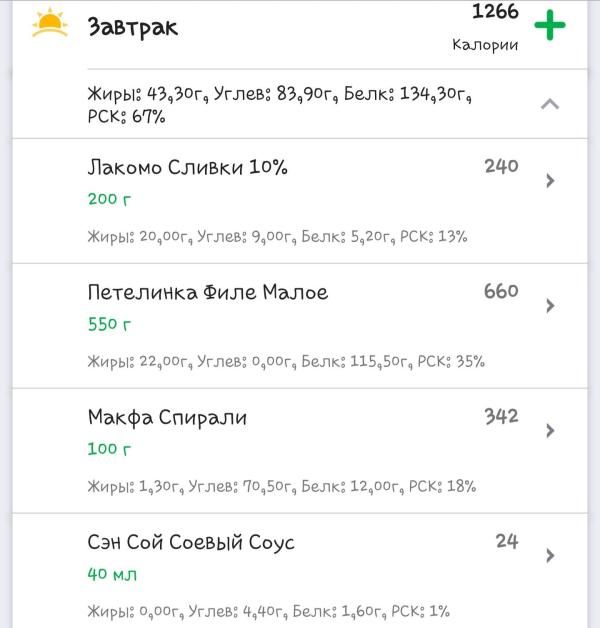The image size is (600, 628).
Task: Select the Завтрак meal heading
Action: tap(133, 27)
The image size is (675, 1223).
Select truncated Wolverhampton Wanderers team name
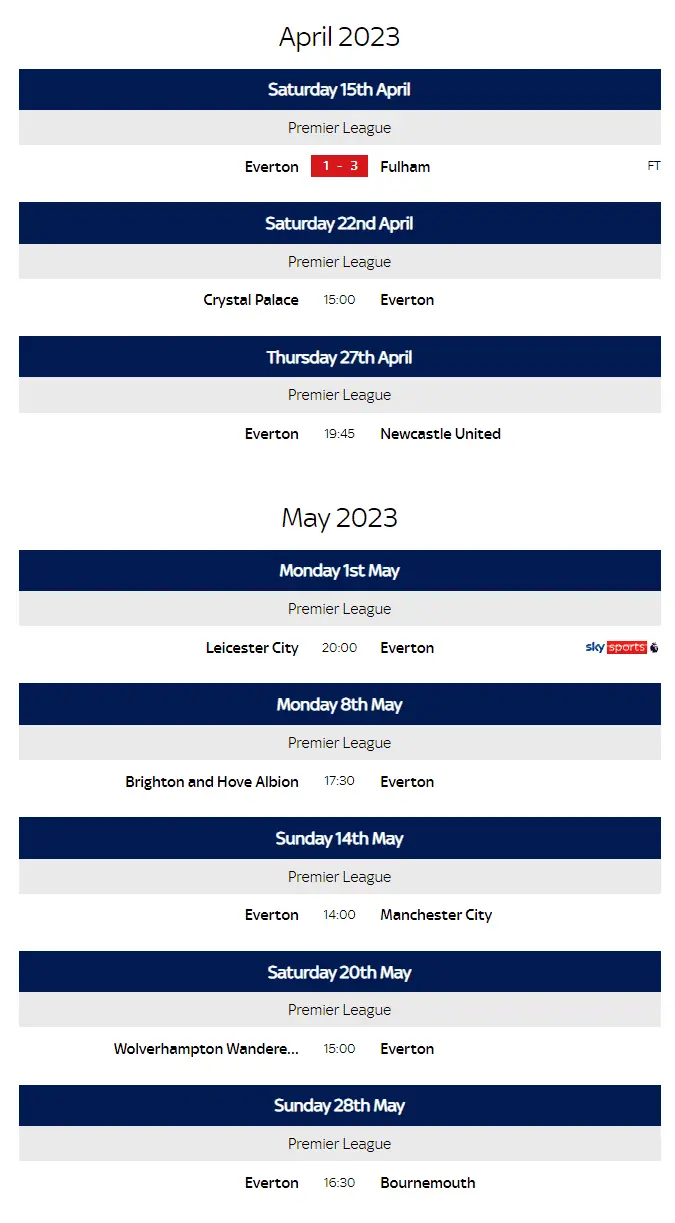pos(206,1049)
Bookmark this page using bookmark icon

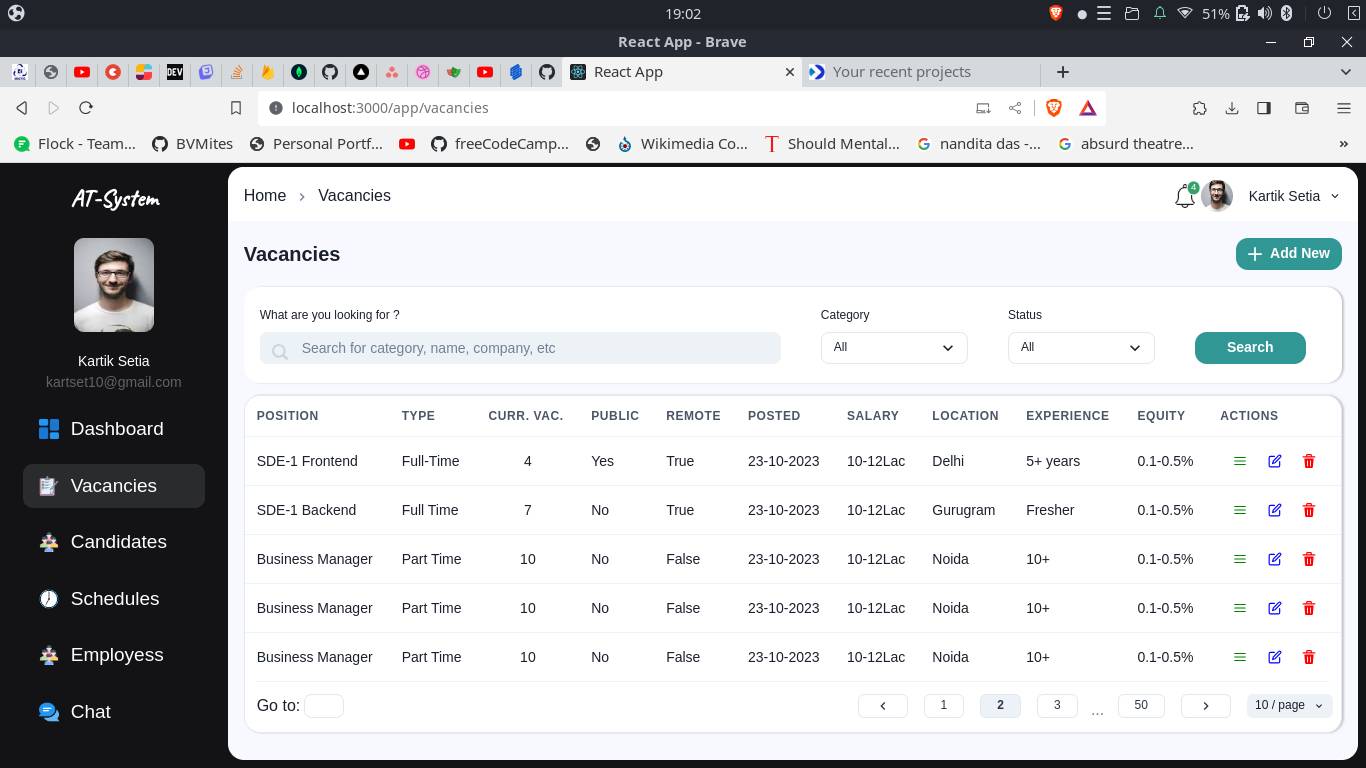pyautogui.click(x=236, y=108)
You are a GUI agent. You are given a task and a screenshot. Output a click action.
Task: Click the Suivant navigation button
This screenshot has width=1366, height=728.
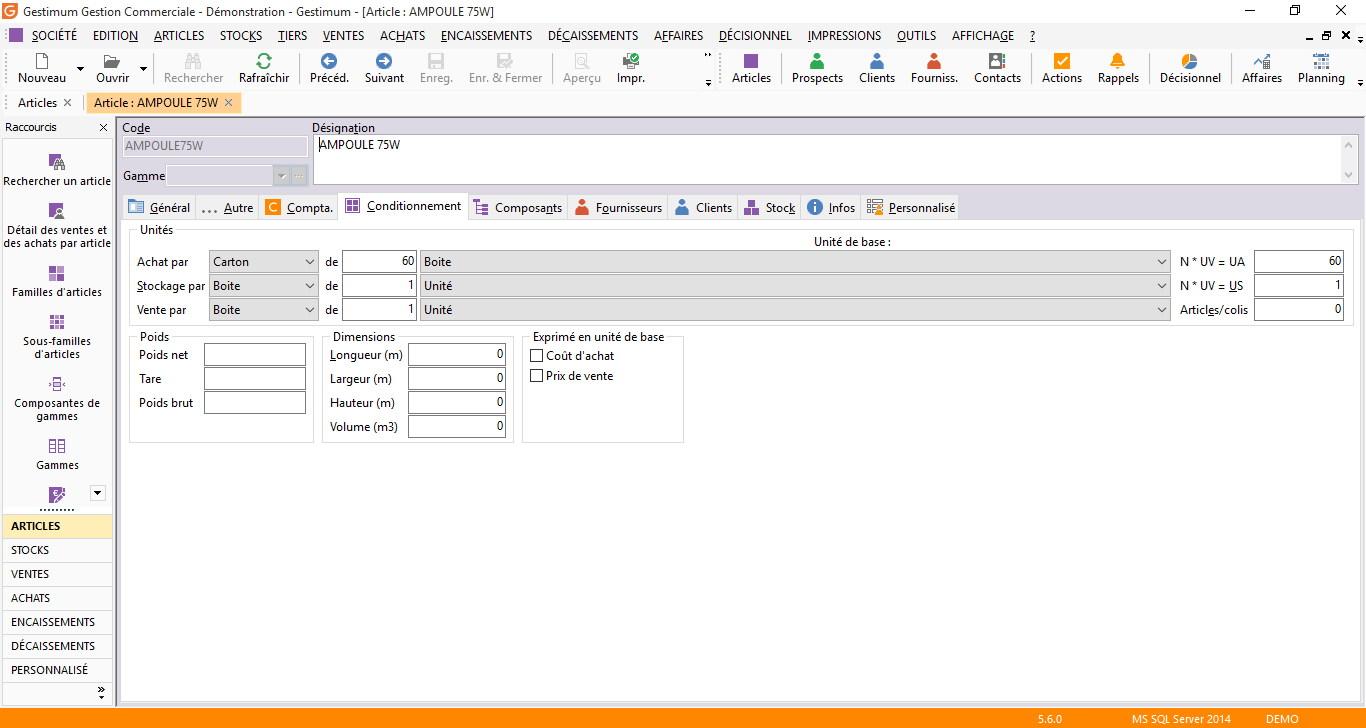(x=383, y=68)

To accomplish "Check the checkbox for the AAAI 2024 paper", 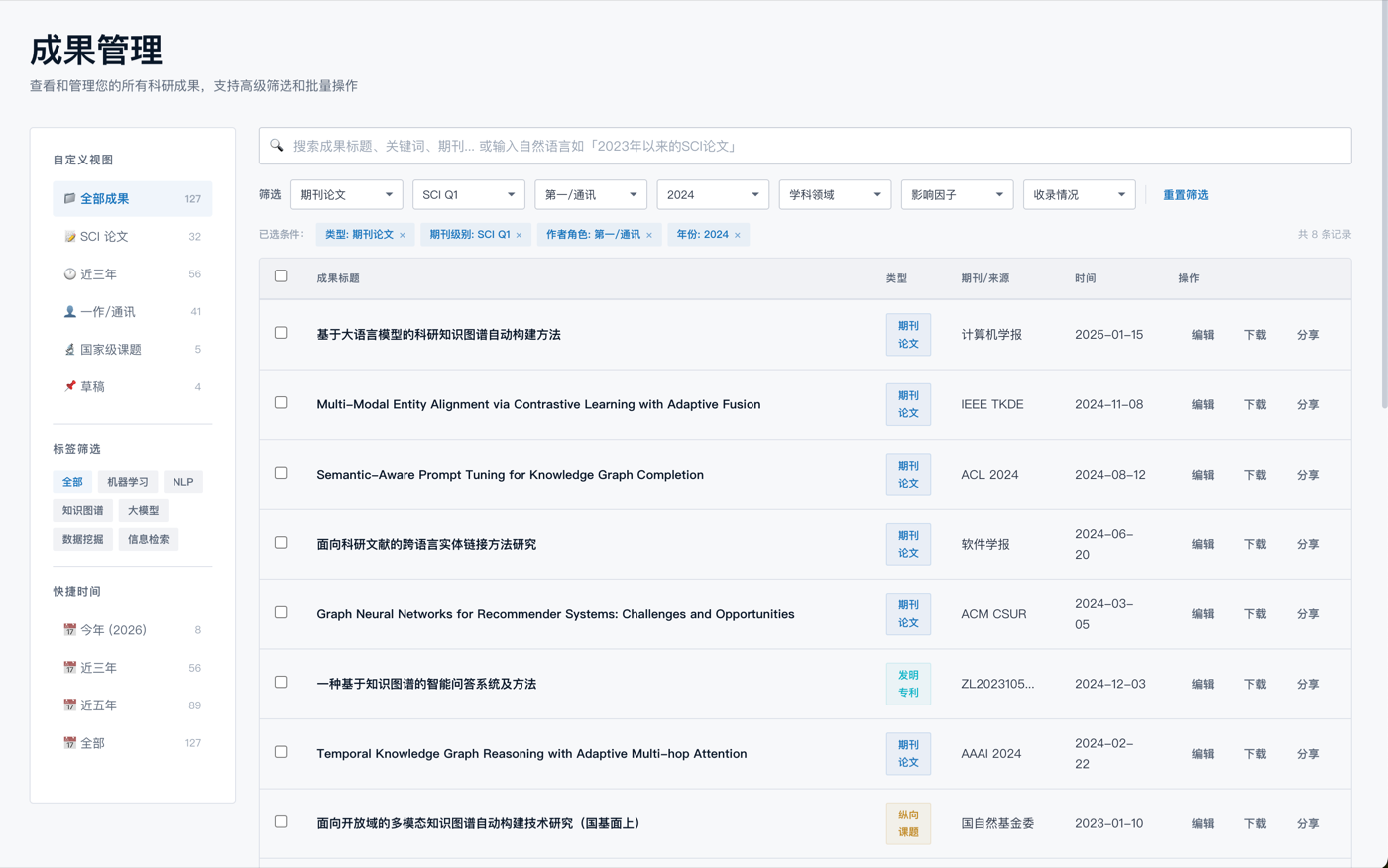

#### What you need to do:
The required answer is every line from the one containing "This screenshot has width=1366, height=728." through the last line of the entries, restated word for word and with no pictures.

#### Written solution:
This screenshot has width=1366, height=728.
(x=383, y=68)

To accomplish "Check the checkbox for the AAAI 2024 paper", 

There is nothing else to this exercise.